Registry startup entry
In SRE, the startup items of this volume include Winlogon startup, universal registry startup and so on. I can only look at the Windows XP log and say that I just installed a version of SP2 under the virtual machine. Of course, because each system (pirated or genuine, etc. ) it's different, maybe not just the same, and the rest needs everyone's experience.
[HKEY _ Current _ User Software Microsoft Windows Safe Edition Running]
[(Verify) Microsoft] (Start Input Method)
Super rabbit, MSN Messenger, etc.

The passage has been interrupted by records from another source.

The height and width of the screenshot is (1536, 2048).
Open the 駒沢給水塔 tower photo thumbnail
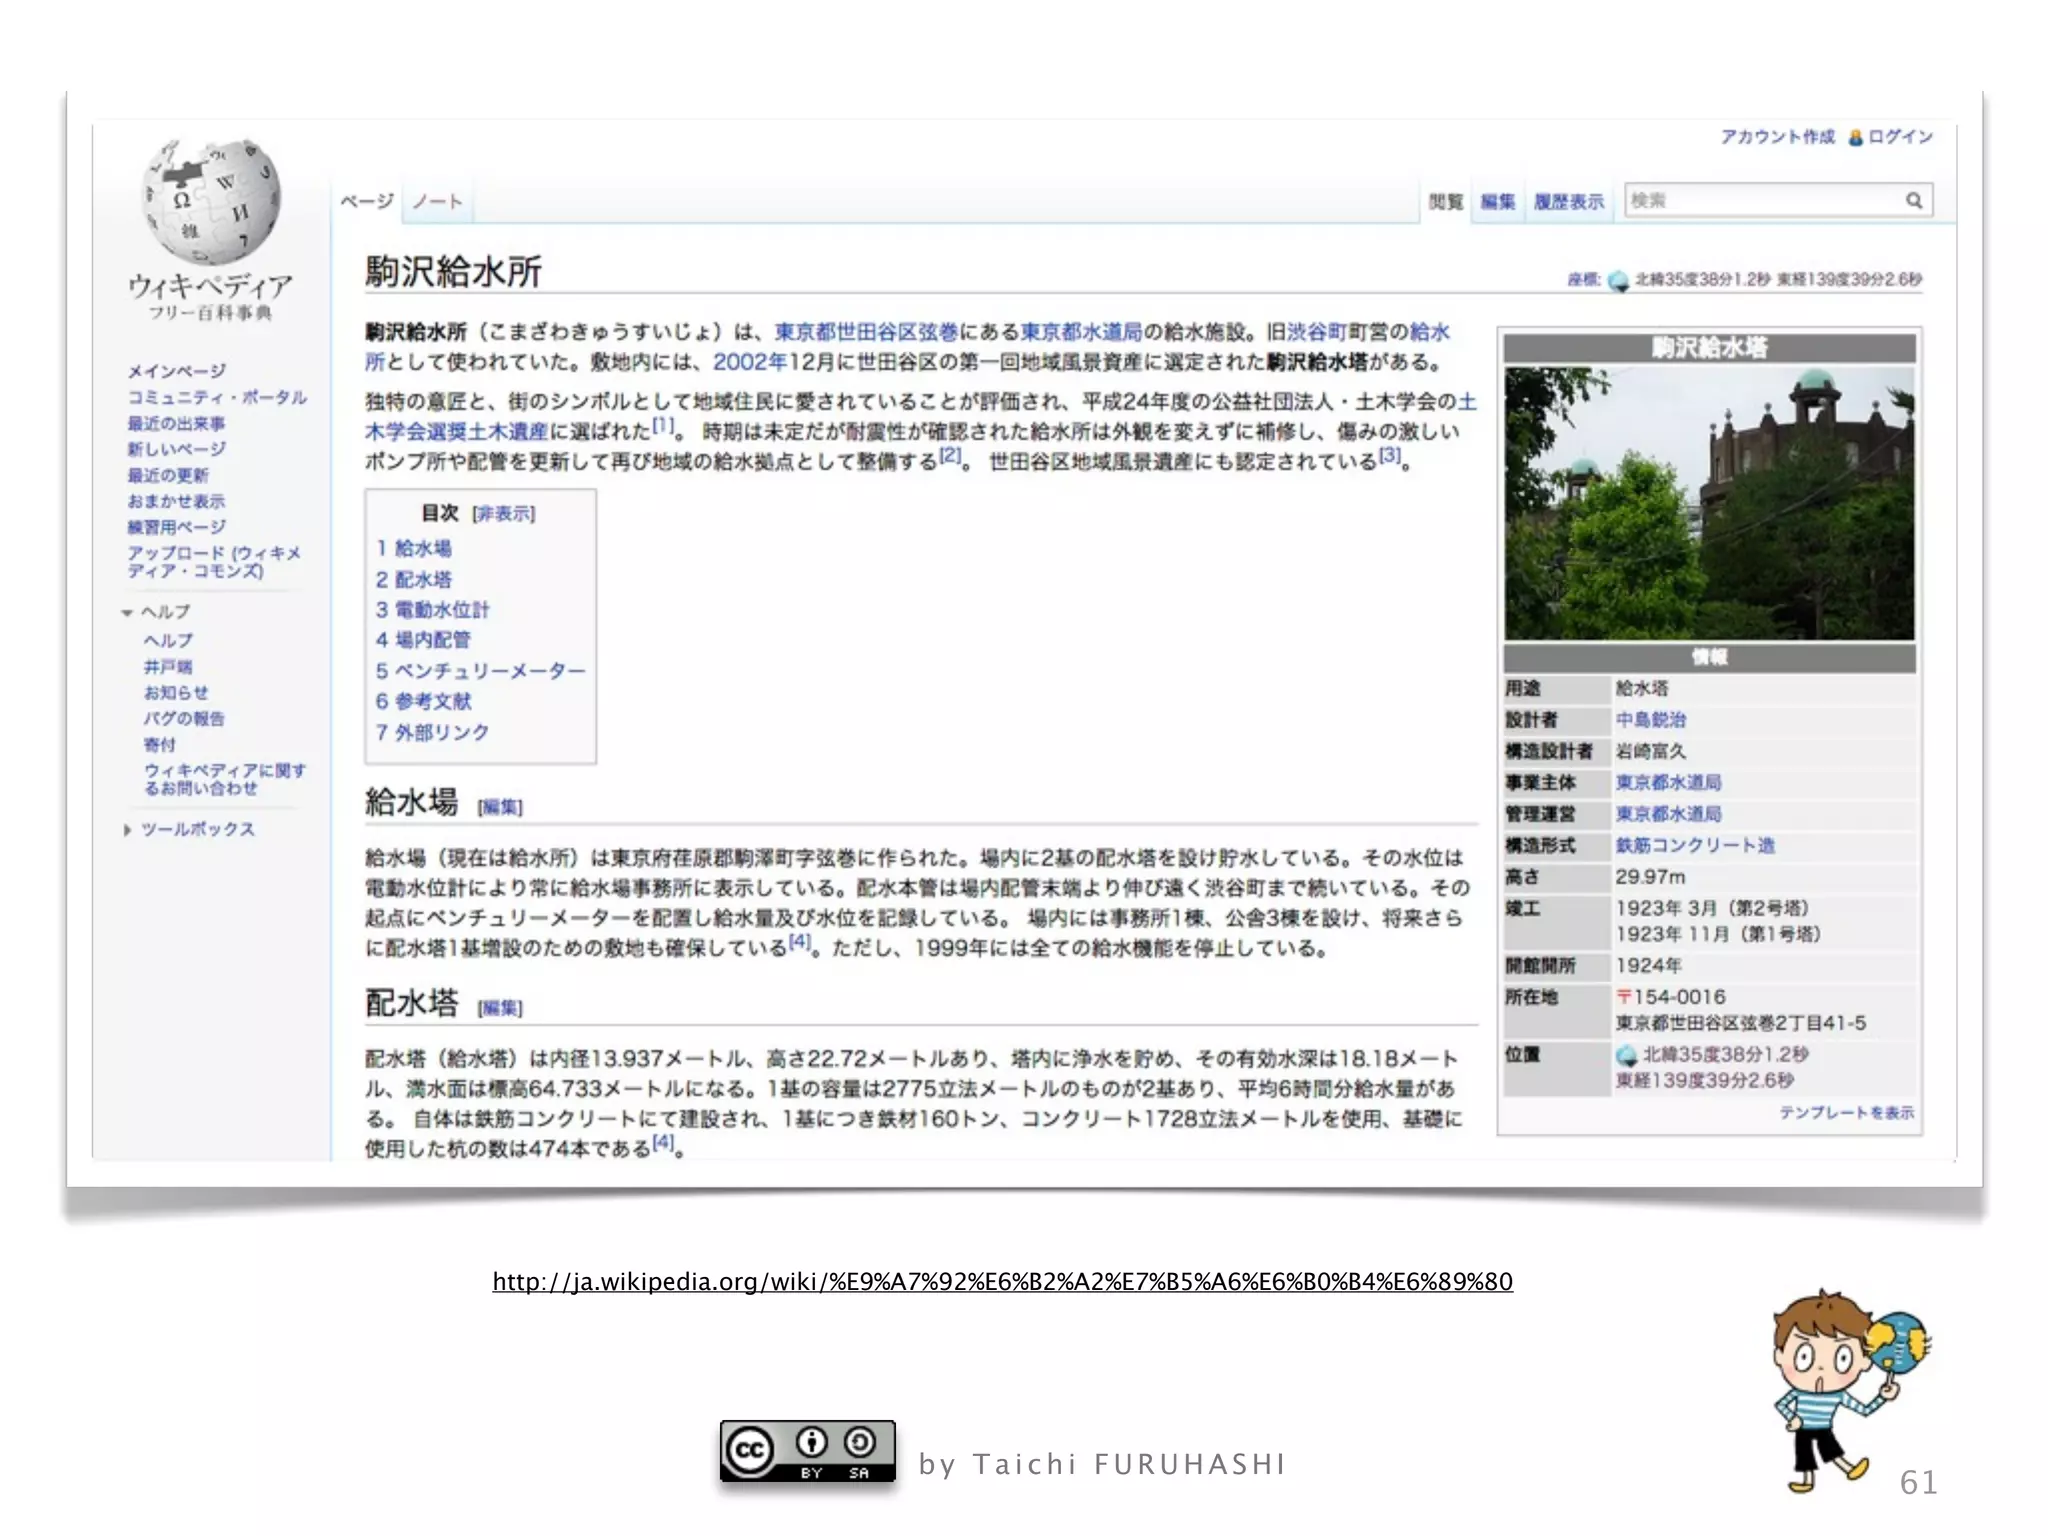tap(1709, 503)
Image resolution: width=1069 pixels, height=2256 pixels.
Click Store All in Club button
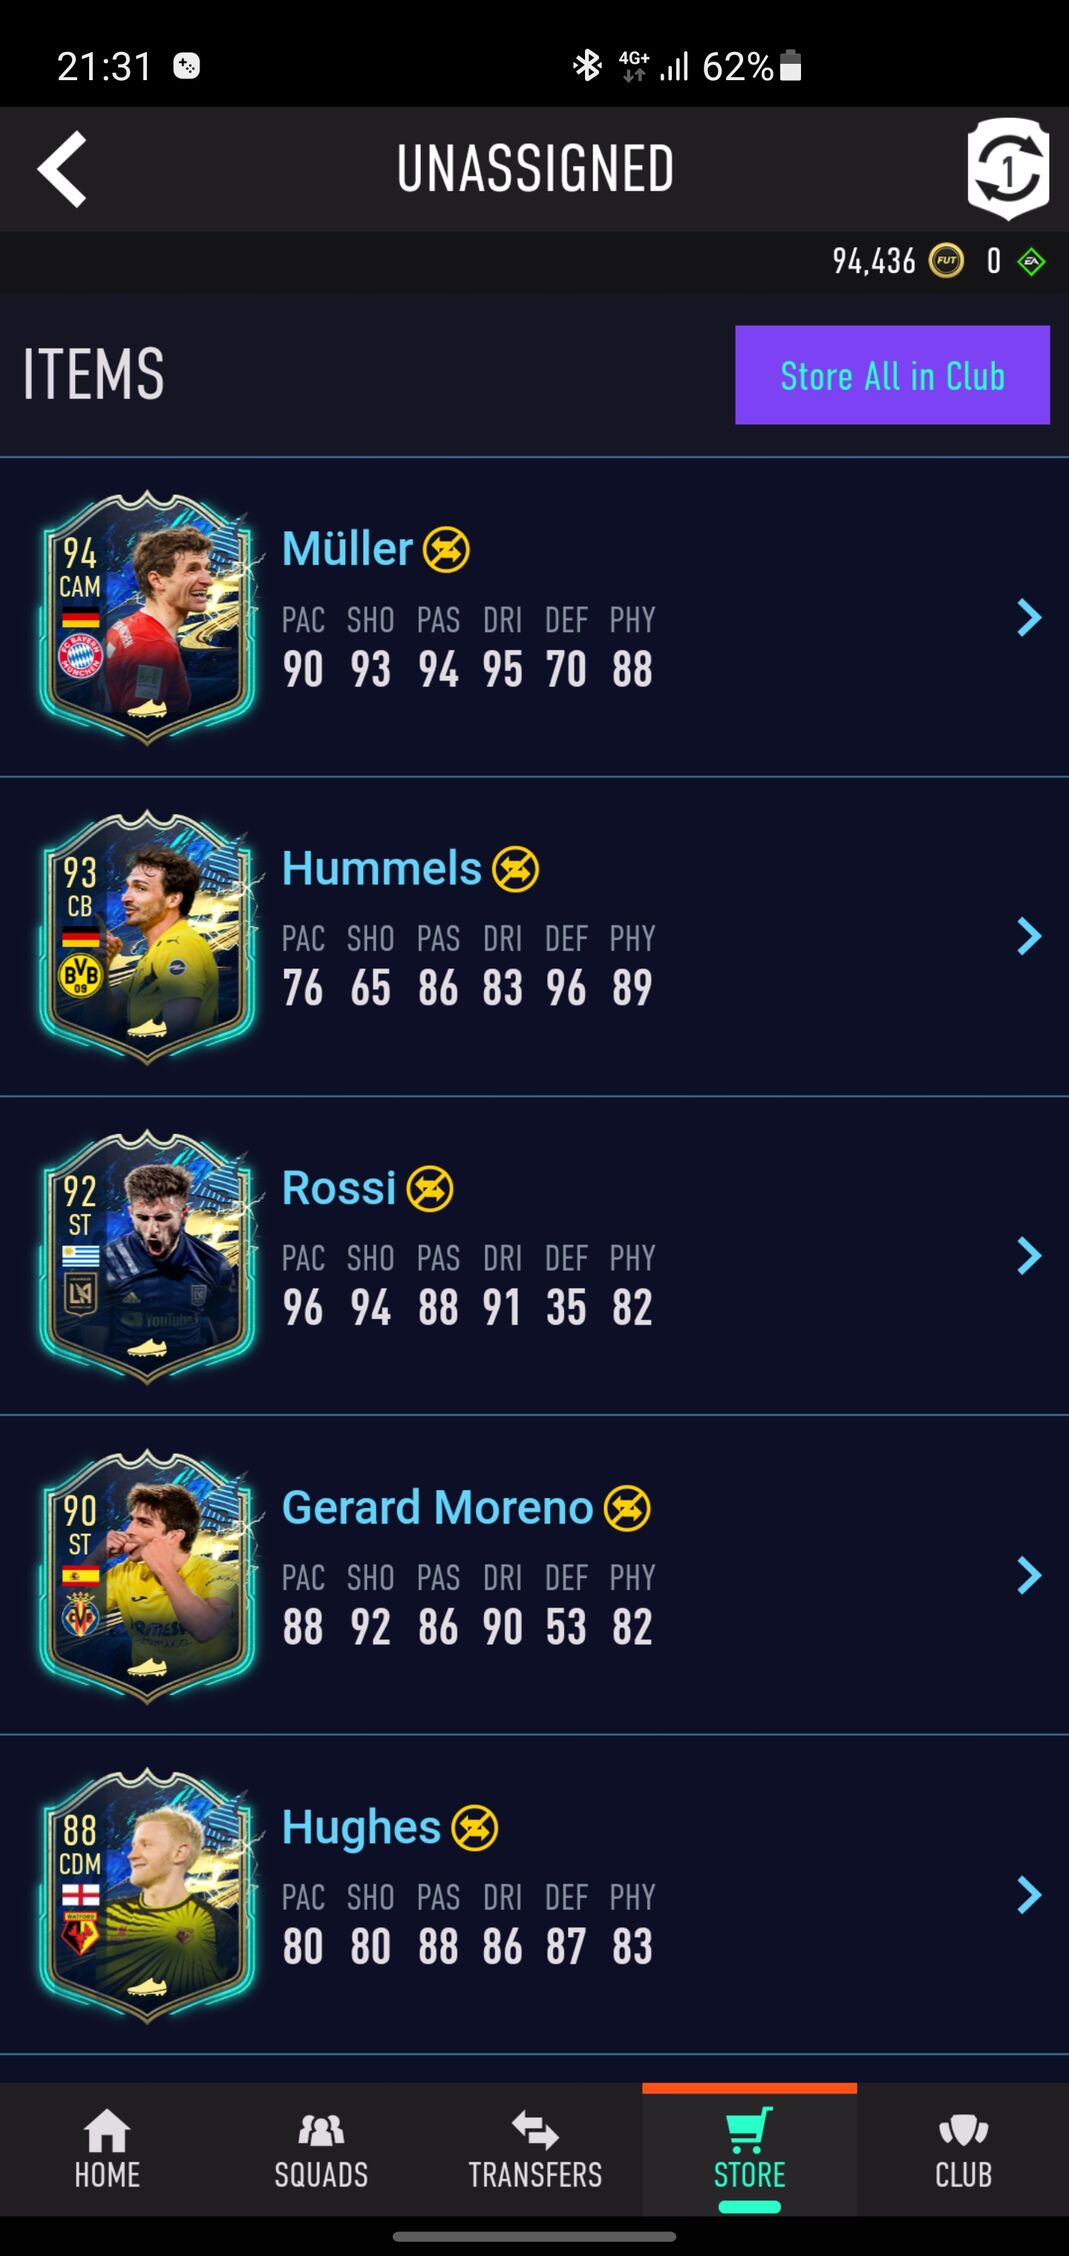tap(892, 375)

It all started with this project.
[HKEY _ Current _ User Software Microsoft Windows NTCurrentVersionWindows]
& lt& gt[ not applicable]
[HKEY _ Local _ Machine Software Microsoft Windows Security Edition Running]
& lt" C:windowsimeijmp 8 _ 1 imjpmig。 EXE "/Spoil/RemAdvDef/migration 32 & gt; [(verified) Microsoft] (Microsoft input method startup item)
[(verified) Microsoft] (Microsoft input method startup item)
[(verified) Microsoft] (Microsoft input method startup item)
Storm Video, NVIDIA Graphics Card, Sound Card, Super Jieba, Rising Antivirus Software, Rising Personal Firewall, Kaka Internet Assistant, Kingsoft Internet Security, Jiang Min Antivirus Software, Emule, Kingsoft Internet Security, Nero, Real Series and Cool Dog all started through this project.
[HKEY _ Local _ Machine Software Microsoft Windows NTCurrentVersionWinlogon]
[(verified) Microsoft Corporation]
[(Verified) Microsoft Corporation] (Winlogon startup item, if anything after comma is 90% virus)
[(verified) Microsoft Corporation]
[HKEY _ Local _ Machine Software Microsoft Windows NTCurrentVersionWindows]
& lt& gt[N/A] (Initialize dynamic link library, if 90% of it is virus)
The above is just an overview.
Startup folder
This is the best. Only some software has been modified here, such as the startup items of QQ and the toolbar startup items of OFFICE. This kind of virus is rarely used, and the early "comparable community" is used (the introduction of comparable community is presented on the desktop). Need patience.
service
This is so beautiful. First, look at the status behind the service name. The format of the scanned SRE log is (latest version) [service name] [current running status/startup status], where the current running status indicates whether the computer was running the service at the time of scanning, running means running, and stopping means not running; Start status, indicating how the service is started, automatic start means automatic, disabled means disabled, and manual start means manual start. Pay attention to running and auto-started projects. If this project has nothing to do with the software and drivers you installed, it may be a virus.
drive
With five years of anti-virus experience, I dare not touch this project easily. I can only introduce one experience, that is, if a driver is full of numbers, it may be a virus file. Because the driving force of each brand is different now, others can't be remembered clearly.
In view of the difficulty in determining the startup items, I hope that novices can make a scan backup after installing the computer, and we can see whether the startup items are added by comparison. If drivers and software are not installed during this period, it may not be a normal file, so check it carefully.